Deputy Governor of Kaduna State
- Incumbent
- Assumed office 29 May 2019
- Governor: Nasir el-Rufai (2019–2023); Uba Sani (since 2023);
- Preceded by: Barnabas Bala

Personal details
- Born: Hadiza Sabuwa Balarabe 26 August 1966 (age 60) Sanga, Northern Region (now in Kaduna State), Nigeria
- Party: All Progressive Congress
- Education: University of Maiduguri
- Occupation: Politician; medical doctor;

= Hadiza Balarabe =

Nigerian politician (born 1966)

Hadiza Sabuwa Balarabe (born 26 August 1966) is a Nigerian politician and medical doctor who has served as the deputy governor of Kaduna State since 2019. She is the first female deputy governor of the state under the Democratic governance and was elected during the 2019 Nigerian gubernatorial elections held in March, under the platform of the ruling All Progressives Congress and re-elected in 2023.

== Early life and education ==
Balarabe was born into the family of Alhaji Abubakar Balarabe in Sanga local government area of Kaduna state. She attended Demonstration Primary School, Kagoro, Kaduna State in 1977 where she obtained first leaving school certificate.
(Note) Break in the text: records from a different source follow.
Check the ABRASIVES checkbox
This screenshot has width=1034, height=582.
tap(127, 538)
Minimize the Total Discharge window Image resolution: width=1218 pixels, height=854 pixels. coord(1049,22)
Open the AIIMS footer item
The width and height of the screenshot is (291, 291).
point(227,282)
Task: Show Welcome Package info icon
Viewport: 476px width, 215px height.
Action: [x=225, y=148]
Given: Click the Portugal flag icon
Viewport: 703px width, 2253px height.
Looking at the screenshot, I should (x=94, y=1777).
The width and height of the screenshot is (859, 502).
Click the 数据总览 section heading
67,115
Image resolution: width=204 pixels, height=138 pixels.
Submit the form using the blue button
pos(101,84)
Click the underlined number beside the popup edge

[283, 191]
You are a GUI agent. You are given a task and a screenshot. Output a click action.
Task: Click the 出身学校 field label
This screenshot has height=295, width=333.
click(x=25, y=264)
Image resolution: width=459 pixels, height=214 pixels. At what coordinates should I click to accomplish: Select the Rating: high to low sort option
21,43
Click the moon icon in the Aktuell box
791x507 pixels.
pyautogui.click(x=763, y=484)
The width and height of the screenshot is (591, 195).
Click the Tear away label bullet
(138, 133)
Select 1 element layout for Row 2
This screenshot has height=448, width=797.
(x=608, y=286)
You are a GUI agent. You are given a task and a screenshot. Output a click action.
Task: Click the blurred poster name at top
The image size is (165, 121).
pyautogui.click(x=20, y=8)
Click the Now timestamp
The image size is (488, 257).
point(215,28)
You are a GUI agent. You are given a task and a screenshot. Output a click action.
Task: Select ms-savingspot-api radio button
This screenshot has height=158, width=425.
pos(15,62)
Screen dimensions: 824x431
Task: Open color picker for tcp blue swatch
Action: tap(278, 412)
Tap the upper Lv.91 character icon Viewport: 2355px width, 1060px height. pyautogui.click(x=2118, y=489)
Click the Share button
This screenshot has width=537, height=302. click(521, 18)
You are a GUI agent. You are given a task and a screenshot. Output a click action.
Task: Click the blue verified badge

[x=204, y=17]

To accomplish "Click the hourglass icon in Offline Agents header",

She proceeded to Government Girls Secondary School Soba, now known as Government Girls Science Secondary School Soba for her secondary education and obtain her General Certificate of Education (GCE) in 1982, She then got admission into the prestigious University of Maiduguri to study medicine and graduated with MBBS in 1986. She is a Muslim.

== Political Career ==
On 15 October 2019, as acting governor, she presented the Kaduna State Government's 2020 Budget of Renewal to the Kaduna State House of Assembly, thereby becoming the first woman to do so in Northern Nigeria.

In 2022, she nursed the ambition of contesting for the position of governor during the 2023 general election but withdrew and was picked as a running mate to the All Progressives Congress, APC consensus candidate, Senator Uba Sani.. In March 2023, she was re-elected deputy governor.

== Awards and Honour ==
African leaders and innovators honoured Balarabe with the EWAH Afro Award 2024.